▶ [Directions]: The lines you need are those holding the word "Toggle"; pull them from the material.

*** Block opens ***

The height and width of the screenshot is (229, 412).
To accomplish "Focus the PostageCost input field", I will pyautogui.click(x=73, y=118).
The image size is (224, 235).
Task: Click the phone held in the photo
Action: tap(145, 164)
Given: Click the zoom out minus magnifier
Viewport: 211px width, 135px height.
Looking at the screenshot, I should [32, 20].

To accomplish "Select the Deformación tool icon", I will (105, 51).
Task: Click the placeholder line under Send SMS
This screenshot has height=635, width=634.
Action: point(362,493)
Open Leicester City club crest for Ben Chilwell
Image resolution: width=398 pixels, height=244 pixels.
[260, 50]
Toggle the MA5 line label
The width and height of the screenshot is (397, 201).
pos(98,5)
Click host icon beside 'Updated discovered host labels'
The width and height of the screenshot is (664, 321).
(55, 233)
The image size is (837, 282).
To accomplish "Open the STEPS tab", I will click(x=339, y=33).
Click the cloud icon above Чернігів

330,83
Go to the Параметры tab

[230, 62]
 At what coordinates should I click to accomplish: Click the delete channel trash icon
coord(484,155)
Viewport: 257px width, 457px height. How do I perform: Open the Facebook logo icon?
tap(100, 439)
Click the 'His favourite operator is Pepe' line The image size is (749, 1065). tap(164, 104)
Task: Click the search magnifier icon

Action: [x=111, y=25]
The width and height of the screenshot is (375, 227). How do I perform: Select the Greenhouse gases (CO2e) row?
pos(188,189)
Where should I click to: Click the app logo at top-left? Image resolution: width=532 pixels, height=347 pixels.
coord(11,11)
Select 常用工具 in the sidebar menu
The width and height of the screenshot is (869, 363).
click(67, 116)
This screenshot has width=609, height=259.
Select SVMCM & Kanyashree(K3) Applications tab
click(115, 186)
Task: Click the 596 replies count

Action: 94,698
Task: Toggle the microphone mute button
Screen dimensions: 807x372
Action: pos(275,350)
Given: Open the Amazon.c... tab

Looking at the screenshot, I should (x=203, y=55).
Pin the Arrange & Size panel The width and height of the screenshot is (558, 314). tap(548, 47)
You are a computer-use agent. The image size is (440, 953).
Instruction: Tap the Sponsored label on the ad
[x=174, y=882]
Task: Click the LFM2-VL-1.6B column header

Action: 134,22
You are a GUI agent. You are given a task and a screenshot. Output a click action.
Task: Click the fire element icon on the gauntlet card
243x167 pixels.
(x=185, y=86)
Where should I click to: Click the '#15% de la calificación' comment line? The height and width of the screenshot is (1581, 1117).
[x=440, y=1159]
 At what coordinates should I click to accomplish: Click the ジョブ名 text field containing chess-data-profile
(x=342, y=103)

*** Block closes ***

▶ [Answer to this task]:
Toggle the MA5 line label
Task: Toggle the microphone mute button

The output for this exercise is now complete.